Quelle: Martin Lauber

Engensen. Spendenzweck verfehlt! Das steht für Elisabeth Bähre und Margrit Forstreuther-Künstler fest. Sie hatten den "sozialen" Flohmarkt initiiert. "Alle wollten etwas für die Kinder auf dem Dorfplatz tun", so schildert Bähre die Motivation der Spender der Secondhand-Marktware.
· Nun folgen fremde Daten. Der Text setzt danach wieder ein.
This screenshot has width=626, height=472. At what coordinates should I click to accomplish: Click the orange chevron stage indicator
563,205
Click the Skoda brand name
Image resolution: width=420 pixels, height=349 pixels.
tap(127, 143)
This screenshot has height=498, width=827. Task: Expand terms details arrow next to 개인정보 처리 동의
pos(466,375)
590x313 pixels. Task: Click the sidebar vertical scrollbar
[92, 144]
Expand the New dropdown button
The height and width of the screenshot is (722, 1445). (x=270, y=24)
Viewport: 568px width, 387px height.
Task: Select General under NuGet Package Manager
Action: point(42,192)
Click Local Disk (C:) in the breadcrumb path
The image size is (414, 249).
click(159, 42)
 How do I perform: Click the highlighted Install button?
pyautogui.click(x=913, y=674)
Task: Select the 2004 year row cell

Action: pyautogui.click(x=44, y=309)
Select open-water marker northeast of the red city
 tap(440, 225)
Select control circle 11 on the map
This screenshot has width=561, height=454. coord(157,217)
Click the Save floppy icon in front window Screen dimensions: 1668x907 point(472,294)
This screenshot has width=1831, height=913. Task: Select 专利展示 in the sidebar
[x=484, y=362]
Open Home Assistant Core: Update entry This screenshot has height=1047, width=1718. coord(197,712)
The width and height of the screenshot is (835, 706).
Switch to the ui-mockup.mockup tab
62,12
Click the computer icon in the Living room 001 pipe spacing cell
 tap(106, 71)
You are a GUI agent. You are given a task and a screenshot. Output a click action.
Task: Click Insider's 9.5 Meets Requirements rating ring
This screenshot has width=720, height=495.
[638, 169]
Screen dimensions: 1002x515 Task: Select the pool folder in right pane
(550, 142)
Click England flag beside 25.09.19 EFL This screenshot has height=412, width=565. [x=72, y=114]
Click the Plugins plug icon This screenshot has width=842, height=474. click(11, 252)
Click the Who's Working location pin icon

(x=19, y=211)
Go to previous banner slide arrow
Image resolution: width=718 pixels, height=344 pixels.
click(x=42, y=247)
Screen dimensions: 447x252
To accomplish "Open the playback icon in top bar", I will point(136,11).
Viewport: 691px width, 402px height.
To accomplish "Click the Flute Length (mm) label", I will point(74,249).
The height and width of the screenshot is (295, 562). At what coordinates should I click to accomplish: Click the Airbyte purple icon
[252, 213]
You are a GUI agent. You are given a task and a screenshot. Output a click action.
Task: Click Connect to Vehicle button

Besonders die Mütter seien froh gewesen, dass die Kinder in Zukunft bei Dorffesten nicht mehr nur das Denkmal zum Herumkraxeln haben. "Da gibt es immer die Angst, dass sie auf die Straße laufen."

In öffentlicher Sitzung entschied Engensens Ortsrat am 1. März, den Garagenflohmarkt-Erlös für eine Doppelwippe auszugeben und diese - vorbehaltlich des Ergebnisses einer Ortsbesichtigung - am Wunschstandort aufzustellen: im Beet neben dem alten Pflug, das nur von Efeu befreit und mit Holzschnitzeln gepolstert werden müsste.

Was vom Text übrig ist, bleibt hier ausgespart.